The present study was specifically designed to investigate the level of representation of response-irrelevant distractor stimuli. Therefore, the experiment needed to meet different specific criteria. First, the distractors and their features needed to be completely irrelevant to the task. Second, it was necessary to choose distractor stimuli with clearly distinguishable perceptual and conceptual features. Third, the experiment needed to enable a repetition of conceptual distractor features independent of the repetition of perceptual distractor features.
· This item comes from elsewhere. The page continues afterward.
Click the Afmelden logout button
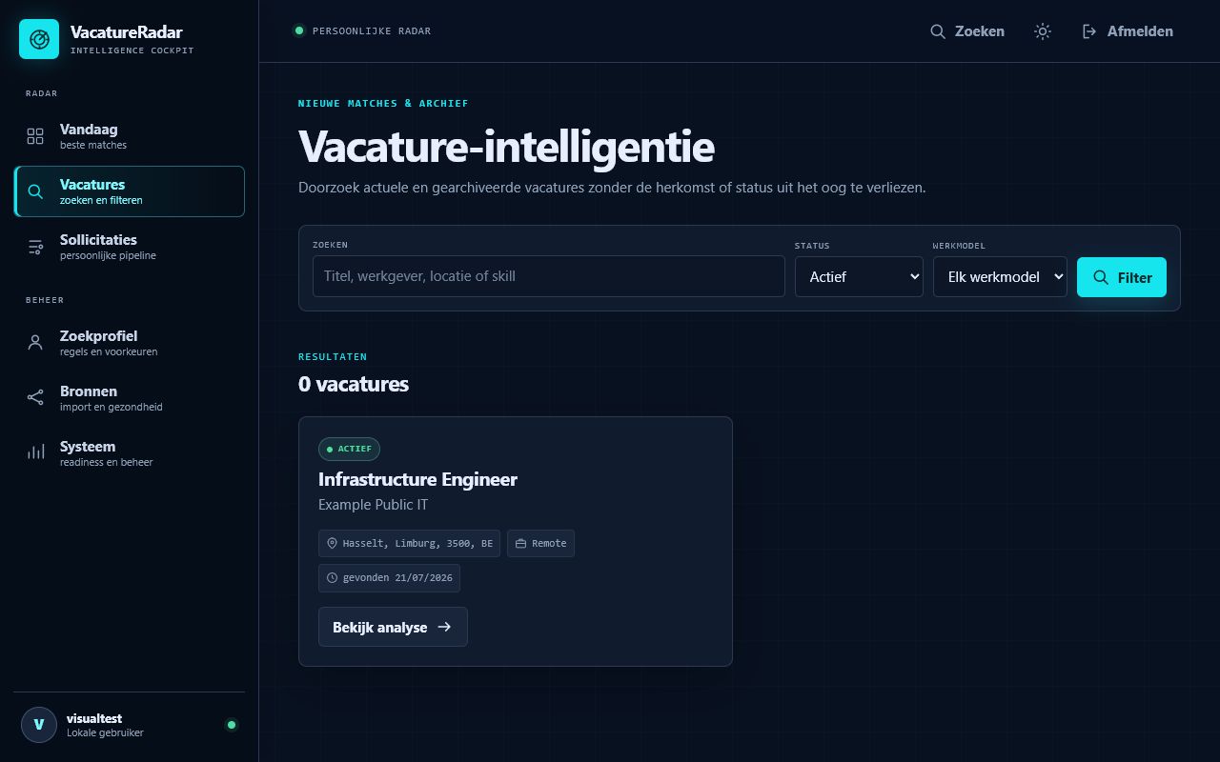 tap(1128, 31)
To meet these criteria, we used a crossmodal distractor–response binding paradigm and developed a task context in which the distractor identities and the distractor modalities were never task relevant. To accomplish this, three different modalities were used in the present experiment. Targets were always presented to vision, whereas distractors could be presented to audition or touch. Thus, the distractor modality could either be repeated or changed from prime to probe. Additionally, different rhythms were used as distractor stimuli, whereas different colors were used as target stimuli. As previous studies have shown (e.g., Frings & Spence, 2010; Wesslein & Frings, 2020), the use of rhythms is ideal for this kind of investigation, since a rhythm can be defined as temporal pattern of signal-present and signal-absent events. This temporal pattern constitutes the stimulus identity, or (as it is called in the present study) the concept/conceptual distractor feature. Importantly, this temporal pattern can be presented in different sensory modalities. We call the particular modality the rhythm is presented to the percept/perceptual distractor feature in the present study. Previous studies have already shown that the identity of a stimulus and the modality of a stimulus can be independently varied and investigated when presenting rhythms to different modalities. For instance, Frings and Spence (2010) used a crossmodal congruency task and orthogonally varied the stimulus identity and the stimulus modality of the presented target and distractor rhythm. The authors found a significant crossmodal congruency effect, which suggests crossmodal interactions in the processing of the stimulus identity.

In this trimodal design, conceptual distractor features (i.e., the distractor identity/the specific rhythm) can be repeated without a repetition of perceptual distractor features (i.e., the distractor modality), while both (the distractor identity and the distractor modality) are never task relevant. If crossmodal distractor-based retrieval is observed in this task (i.e., distractor-based retrieval due to the sole repetition of conceptual features), this suggests that a distractor is represented at a conceptual level, since there is no repetition of the distractor at a perceptual level. If distractor-based retrieval is, however, only observed if the perceptual distractor features are repeated, this suggests that the distractor is represented at a perceptual level.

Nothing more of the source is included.